Unable create Data base using Spark.sql

spark.sql(“create database boss_retail_db”)

pyspark.sql.utils.AnalysisException: u’org.apache.hadoop.hive.ql.metadata.HiveException: MetaException(message:Unable to create database path file:/home/bublyboss6247/spark-warehouse/b
oss_retail_db.db, failed to create database boss_retail_db);’

Can you share the entire code?

Hi @sandeepgiri I am getting the error

AnalysisException: ‘org.apache.hadoop.hive.ql.metadata.HiveException: MetaException(message:java.security.AccessControlException: Permission denied: user=isusmitabiswas3880, access=WRITE, inode="/":hdfs:hdfs:drwxr-xr-x\n\tat org.apache.hadoop.hdfs.server.namenode.FSPermissionChecker.check(FSPermissionChecker.java:319)\n\tat org.apache.hadoop.hdfs.server.namenode.FSPermissionChecker.checkPermission(FSPermissionChecker.java:219)\n\tat org.apache.hadoop.hdfs.server.namenode.FSPermissionChecker.checkPermission(FSPermissionChecker.java:190)\n\tat org.apache.hadoop.hdfs.server.namenode.FSDirectory.checkPermission(FSDirectory.java:1955)\n\tat org.apache.hadoop.hdfs.server.namenode.FSDirectory.checkPermission(FSDirectory.java:1939)\n\tat org.apache.hadoop.hdfs.server.namenode.FSDirectory.checkPathAccess(FSDirectory.java:1913)\n\tat org.apache.hadoop.hdfs.server.namenode.FSNamesystem.checkAccess(FSNamesystem.java:8750)\n\tat org.apache.hadoop.hdfs.server.namenode.NameNodeRpcServer.checkAccess(NameNodeRpcServer.java:2089)\n\tat org.apache.hadoop.hdfs.protocolPB.ClientNamenodeProtocolServerSideTranslatorPB.checkAccess(ClientNamenodeProtocolServerSideTranslatorPB.java:1466)\n\tat org.apache.hadoop.hdfs.protocol.proto.ClientNamenodeProtocolProtos$ClientNamenodeProtocol$2.callBlockingMethod(ClientNamenodeProtocolProtos.java)\n\tat org.apache.hadoop.ipc.ProtobufRpcEngine$Server$ProtoBufRpcInvoker.call(ProtobufRpcEngine.java:640)\n\tat org.apache.hadoop.ipc.RPC$Server.call(RPC.java:982)\n\tat org.apache.hadoop.ipc.Server$Handler$1.run(Server.java:2351)\n\tat org.apache.hadoop.ipc.Server$Handler$1.run(Server.java:2347)\n\tat java.security.AccessController.doPrivileged(Native Method)\n\tat javax.security.auth.Subject.doAs(Subject.java:422)\n\tat org.apache.hadoop.security.UserGroupInformation.doAs(UserGroupInformation.java:1866)\n\tat org.apache.hadoop.ipc.Server$Handler.run(Server.java:2345)\n);’

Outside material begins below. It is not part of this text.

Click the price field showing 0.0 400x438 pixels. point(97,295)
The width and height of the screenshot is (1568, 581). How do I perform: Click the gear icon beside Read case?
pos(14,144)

while I am trying to execute below code
import findspark
findspark.init(’/usr/spark2.4.3’)
import os
import sys

os.environ[“SPARK_HOME”] = “/usr/spark2.4.3”
os.environ[“PYLIB”] = os.environ[“SPARK_HOME”] + “/python/lib”

os.environ[“PYSPARK_PYTHON”] = “/usr/local/anaconda/bin/python”
os.environ[“PYSPARK_DRIVER_PYTHON”] = “/usr/local/anaconda/bin/python”
sys.path.insert(0, os.environ[“PYLIB”] +"/py4j-0.10.7-src.zip")
sys.path.insert(0, os.environ[“PYLIB”] +"/pyspark.zip")
from os.path import abspath
from pyspark.sql import SparkSession
warehouse_loc = abspath(‘spark-warehouse’)
spark = SparkSession.builder.appName(“Spark SQL basic example”).config(‘spark.sql.warehouse.dir’, warehouse_loc).enableHiveSupport().getOrCreate()
spark.sql(“create database if not exists employee_db”)

Please share your reply asap.

Hey Susmita,

The error you are facing is a permission error as you do not have write permission in the root directory of hdfs. Also, spark SQL takes the HDFS path instead of the local path. So, you can modify the variable warehouse_loc as:

warehouse_loc = "/user/<<your_username>>/spark-warehouse"

Make sure to create spark-warehouse directory in your HDFS home directory before it.